According to the report, GCI used a combination of automated surveillance and human analysis to estimate both betting volume and gross gaming revenue (GGR) across the online gambling ecosystem.
To assess the market comprehensively, GCI analyzed user behaviors across all platforms using proprietary metrics such as “Value Per Visit” (VPV). This metric measured spending differences between regulated and unregulated operators.
Key findings
Unregulated gambling operators account for approximately 78% of global online gaming GGR in 2025, while regulated operators make up 22%.
GCI described the unregulated sector as the world’s third-largest economy, exceeding most countries in size after the USA and China. The report also classified unregulated online gambling as the largest form of cybercrime globally.
Research from H2 Capital released last week found that the UK offshore unregulated market hit £16.6 billion ($22 billion) in 2025, up from £5 billion in 2019—a growth of just over 230%.
In response to GCI’s report, its CEO Matt Holt stated: “With $5.9 trillion in wagering value, unregulated online gambling is one of the largest economic systems in the world, operating largely outside regulatory oversight.”
“Regulators are not dealing with a marginal challenge, but a dominant one—the majority of activity is taking place beyond the regulated perimeter. Our role is to provide full transparency across the entire marketplace, enabling regulators to act confidently.”

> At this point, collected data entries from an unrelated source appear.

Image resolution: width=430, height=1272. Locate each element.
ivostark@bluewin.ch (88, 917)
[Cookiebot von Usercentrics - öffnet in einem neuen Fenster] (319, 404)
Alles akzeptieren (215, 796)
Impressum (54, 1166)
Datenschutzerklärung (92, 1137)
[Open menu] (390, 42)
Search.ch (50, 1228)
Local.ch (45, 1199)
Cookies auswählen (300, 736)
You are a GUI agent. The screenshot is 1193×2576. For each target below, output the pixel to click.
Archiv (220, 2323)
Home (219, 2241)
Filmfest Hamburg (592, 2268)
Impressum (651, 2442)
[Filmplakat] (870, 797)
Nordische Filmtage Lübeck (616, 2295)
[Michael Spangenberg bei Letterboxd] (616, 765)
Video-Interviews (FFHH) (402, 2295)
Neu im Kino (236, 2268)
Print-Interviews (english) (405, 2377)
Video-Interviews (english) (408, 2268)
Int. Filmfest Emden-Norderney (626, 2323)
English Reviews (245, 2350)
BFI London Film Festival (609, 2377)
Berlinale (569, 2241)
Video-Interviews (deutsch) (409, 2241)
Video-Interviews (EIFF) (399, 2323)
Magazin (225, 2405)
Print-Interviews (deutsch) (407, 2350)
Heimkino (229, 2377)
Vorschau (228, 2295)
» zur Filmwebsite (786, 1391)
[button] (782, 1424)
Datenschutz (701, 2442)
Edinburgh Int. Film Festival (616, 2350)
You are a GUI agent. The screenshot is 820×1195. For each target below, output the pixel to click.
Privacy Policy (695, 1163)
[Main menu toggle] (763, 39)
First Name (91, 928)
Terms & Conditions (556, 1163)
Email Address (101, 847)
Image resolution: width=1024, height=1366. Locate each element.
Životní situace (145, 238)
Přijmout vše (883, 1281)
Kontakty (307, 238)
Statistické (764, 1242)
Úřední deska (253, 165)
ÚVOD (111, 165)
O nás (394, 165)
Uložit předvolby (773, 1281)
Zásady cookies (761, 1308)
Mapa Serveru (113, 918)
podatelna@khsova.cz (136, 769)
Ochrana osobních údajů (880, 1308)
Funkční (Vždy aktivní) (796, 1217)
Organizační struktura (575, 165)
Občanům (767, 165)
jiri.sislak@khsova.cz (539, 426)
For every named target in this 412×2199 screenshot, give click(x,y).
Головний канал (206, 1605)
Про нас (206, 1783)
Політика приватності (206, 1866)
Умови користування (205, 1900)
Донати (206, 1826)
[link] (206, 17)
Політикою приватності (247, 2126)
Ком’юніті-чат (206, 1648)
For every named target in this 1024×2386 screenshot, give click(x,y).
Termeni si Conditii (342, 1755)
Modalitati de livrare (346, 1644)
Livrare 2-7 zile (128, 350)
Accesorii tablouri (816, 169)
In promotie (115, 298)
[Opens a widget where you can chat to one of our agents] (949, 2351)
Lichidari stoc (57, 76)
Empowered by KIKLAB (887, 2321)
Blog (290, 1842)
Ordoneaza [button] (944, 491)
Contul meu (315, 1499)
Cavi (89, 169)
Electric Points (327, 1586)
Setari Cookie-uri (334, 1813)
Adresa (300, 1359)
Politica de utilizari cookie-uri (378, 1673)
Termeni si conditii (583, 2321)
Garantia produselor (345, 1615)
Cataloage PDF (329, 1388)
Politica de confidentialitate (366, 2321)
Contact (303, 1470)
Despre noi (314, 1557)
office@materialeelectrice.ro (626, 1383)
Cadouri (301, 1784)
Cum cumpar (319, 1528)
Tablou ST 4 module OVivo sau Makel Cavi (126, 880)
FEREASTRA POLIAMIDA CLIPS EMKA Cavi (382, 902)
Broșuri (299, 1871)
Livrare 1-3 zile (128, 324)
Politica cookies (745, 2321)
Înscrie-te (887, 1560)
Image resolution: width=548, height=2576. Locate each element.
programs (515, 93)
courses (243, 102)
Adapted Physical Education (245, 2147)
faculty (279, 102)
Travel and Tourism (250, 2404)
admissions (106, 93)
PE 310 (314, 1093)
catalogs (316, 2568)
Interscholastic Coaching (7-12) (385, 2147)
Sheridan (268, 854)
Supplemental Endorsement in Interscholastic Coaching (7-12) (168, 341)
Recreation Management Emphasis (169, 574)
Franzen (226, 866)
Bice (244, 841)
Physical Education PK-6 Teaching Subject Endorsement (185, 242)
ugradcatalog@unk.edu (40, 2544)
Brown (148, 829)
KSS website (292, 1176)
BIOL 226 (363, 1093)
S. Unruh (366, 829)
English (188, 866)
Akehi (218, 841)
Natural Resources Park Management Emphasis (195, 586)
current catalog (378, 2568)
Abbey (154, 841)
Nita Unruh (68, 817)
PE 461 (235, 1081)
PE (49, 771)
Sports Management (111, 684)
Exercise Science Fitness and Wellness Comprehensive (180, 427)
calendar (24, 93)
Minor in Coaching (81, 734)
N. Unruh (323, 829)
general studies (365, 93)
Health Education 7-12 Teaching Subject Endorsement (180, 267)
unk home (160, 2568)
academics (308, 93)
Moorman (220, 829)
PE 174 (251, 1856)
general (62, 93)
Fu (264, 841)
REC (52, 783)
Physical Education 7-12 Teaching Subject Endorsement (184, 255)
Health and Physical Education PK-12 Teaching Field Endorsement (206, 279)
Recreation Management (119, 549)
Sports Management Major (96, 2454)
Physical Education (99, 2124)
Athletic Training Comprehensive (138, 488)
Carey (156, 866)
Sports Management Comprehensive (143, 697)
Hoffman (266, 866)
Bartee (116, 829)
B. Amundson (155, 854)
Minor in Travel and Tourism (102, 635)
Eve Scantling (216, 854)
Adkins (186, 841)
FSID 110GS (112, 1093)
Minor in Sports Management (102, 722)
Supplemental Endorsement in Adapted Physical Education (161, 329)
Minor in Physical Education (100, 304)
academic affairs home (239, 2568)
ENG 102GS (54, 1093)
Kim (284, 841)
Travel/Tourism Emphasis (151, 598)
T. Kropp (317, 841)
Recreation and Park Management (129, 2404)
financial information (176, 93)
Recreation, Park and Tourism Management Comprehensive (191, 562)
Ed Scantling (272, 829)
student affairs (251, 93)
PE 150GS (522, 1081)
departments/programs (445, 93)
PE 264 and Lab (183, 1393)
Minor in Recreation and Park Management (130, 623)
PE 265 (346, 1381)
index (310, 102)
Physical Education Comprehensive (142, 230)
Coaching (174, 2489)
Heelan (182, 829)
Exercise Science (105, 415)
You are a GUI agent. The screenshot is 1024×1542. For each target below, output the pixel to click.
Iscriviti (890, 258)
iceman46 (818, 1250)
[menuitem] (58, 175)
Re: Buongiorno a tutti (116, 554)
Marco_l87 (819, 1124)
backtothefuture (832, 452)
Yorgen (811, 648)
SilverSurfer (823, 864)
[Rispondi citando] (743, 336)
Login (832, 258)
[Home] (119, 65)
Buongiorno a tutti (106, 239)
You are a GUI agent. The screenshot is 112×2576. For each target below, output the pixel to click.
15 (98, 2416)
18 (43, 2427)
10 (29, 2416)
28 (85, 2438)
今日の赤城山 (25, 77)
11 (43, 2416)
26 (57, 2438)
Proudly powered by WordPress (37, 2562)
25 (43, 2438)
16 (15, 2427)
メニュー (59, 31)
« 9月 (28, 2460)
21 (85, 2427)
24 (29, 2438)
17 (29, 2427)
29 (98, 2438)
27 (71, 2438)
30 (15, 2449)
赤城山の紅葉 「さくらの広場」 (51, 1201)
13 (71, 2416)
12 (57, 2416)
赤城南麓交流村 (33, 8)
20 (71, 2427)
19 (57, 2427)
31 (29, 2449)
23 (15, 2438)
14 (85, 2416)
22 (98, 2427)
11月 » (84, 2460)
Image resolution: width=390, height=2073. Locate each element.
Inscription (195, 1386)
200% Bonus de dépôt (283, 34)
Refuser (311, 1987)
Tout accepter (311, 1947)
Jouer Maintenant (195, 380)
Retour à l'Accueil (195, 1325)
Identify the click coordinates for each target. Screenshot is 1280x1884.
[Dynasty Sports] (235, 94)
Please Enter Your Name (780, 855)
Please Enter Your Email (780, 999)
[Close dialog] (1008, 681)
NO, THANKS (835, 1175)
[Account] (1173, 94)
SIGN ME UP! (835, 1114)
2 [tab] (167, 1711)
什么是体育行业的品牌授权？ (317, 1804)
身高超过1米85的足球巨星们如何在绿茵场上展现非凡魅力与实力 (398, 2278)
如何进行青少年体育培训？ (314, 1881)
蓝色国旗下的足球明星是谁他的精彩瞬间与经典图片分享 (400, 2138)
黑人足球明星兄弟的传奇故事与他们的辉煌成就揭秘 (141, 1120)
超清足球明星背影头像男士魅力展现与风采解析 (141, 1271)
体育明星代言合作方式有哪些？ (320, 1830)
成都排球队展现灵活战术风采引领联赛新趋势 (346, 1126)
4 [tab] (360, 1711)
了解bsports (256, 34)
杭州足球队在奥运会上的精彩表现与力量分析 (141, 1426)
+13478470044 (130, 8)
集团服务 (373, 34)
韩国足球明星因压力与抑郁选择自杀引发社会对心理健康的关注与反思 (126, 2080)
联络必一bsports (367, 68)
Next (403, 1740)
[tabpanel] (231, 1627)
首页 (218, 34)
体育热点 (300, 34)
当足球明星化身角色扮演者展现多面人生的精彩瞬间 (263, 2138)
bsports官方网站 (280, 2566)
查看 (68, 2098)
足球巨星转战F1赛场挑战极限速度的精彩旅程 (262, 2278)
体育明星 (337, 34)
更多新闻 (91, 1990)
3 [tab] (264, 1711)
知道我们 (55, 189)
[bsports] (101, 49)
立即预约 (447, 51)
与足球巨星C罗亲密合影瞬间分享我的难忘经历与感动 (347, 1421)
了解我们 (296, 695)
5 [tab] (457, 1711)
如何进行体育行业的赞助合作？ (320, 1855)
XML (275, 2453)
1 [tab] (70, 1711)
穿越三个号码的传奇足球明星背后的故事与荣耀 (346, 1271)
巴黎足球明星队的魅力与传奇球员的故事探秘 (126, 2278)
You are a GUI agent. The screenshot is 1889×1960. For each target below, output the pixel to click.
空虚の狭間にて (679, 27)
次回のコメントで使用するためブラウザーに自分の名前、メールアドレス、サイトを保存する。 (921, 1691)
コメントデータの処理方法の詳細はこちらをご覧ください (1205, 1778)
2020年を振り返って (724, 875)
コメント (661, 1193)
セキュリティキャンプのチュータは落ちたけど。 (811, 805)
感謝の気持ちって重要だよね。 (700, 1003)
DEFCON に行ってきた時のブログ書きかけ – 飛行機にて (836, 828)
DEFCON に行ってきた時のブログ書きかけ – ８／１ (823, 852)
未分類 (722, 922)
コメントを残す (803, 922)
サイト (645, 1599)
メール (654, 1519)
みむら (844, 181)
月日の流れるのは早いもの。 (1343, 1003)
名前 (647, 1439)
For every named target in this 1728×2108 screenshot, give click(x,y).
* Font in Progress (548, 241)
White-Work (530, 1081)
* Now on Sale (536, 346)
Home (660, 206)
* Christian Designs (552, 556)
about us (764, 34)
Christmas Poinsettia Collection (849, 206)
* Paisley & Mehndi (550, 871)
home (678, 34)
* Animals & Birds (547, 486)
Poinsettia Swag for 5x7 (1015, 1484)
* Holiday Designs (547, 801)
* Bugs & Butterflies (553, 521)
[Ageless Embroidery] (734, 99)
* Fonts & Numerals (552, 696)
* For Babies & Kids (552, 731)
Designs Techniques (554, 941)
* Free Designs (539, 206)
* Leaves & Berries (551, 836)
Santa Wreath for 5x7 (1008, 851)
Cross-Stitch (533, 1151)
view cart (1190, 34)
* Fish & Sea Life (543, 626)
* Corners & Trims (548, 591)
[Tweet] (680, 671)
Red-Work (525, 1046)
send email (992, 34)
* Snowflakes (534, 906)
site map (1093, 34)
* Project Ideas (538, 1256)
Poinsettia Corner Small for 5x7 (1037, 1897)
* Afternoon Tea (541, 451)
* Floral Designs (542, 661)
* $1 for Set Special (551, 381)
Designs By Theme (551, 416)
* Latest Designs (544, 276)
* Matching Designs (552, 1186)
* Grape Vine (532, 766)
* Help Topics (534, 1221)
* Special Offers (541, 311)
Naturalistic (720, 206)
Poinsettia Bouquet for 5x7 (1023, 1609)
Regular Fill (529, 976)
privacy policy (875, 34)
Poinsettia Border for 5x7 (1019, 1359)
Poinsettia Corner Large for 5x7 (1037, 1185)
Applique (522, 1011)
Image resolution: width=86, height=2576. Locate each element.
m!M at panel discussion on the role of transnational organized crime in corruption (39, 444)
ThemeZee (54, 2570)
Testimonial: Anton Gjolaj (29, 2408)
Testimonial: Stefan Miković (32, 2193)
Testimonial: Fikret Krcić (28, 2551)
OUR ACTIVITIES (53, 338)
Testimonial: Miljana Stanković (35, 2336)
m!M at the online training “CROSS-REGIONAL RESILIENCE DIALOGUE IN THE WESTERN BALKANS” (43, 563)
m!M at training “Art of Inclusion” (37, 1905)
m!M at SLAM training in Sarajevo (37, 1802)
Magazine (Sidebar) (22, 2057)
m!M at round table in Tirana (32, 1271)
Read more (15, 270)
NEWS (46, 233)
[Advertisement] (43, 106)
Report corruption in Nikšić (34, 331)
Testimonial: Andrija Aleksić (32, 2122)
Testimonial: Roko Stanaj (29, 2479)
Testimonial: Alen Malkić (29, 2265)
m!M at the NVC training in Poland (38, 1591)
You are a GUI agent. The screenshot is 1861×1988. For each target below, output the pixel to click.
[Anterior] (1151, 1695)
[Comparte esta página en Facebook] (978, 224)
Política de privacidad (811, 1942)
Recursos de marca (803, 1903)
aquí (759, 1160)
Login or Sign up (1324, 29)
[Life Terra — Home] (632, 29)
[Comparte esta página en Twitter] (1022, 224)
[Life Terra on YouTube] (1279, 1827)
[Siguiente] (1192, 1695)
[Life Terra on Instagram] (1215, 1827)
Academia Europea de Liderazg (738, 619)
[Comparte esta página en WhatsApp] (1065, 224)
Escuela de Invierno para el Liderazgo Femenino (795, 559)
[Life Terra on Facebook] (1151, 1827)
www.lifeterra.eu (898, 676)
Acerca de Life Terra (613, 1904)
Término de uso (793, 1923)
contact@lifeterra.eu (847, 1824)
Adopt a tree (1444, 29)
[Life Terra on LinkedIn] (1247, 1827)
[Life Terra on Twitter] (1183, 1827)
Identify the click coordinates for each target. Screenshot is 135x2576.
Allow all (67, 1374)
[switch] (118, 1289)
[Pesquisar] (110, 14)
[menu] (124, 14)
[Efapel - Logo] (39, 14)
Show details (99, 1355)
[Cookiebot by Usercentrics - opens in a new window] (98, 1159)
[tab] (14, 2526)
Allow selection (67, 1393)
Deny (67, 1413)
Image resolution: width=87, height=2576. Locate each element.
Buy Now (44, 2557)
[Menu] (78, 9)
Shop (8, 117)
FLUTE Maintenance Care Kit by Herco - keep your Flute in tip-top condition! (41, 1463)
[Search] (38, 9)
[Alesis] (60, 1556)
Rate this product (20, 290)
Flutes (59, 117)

The report also introduced the concept of a “White Noise Marketplace,” where consumers struggle to distinguish clearly between regulated, unregulated, and “unacknowledged” gambling products.
Prediction markets and sports advertisement
Forecasts for 2026 highlight several factors likely to drive growth in unregulated gambling. These include spillover effects from loosely regulated sectors such as prediction markets.
Further complexity arises from crypto-linked gambling products and prediction markets. While the US regulates prediction markets under the Commodity Futures Trading Commission (CFTC), other regions often fall outside traditional gambling regulation. Brazil confirmed last month that prediction markets are illegal in the country, with telecom agency Anatel having already blocked 28 platforms. In contrast, Gibraltar licensed operator Predict Street as the territory’s first regulated prediction market.
The report also predicted widespread advertising through illegal sports streaming. It noted that “in 2024 and 2025, unregulated gambling advertisements appeared on more than 80% of illegal sports content streams in the US and UK,” with major events like March Madness and the World Cup contributing significantly to this surge.
At the beginning of the month, Ukraine launched an online tool designed to speed up public reporting of illegal gambling advertisements. The current statutory administrative fine for illegal gambling advertising in 2026 stands at UAH 5.19 million ($117 million).
Australia recently announced a package of national reforms targeting gambling advertising following the Murphy Report. This includes a nationwide ban on wagering ads during live sports broadcasts on free-to-air TV between 6am and 8:30pm.
UK MPs have recently framed gambling advertising as a public health issue, recommending a pre-9pm watershed ban on gambling advertisements and ending most sports sponsorship deals.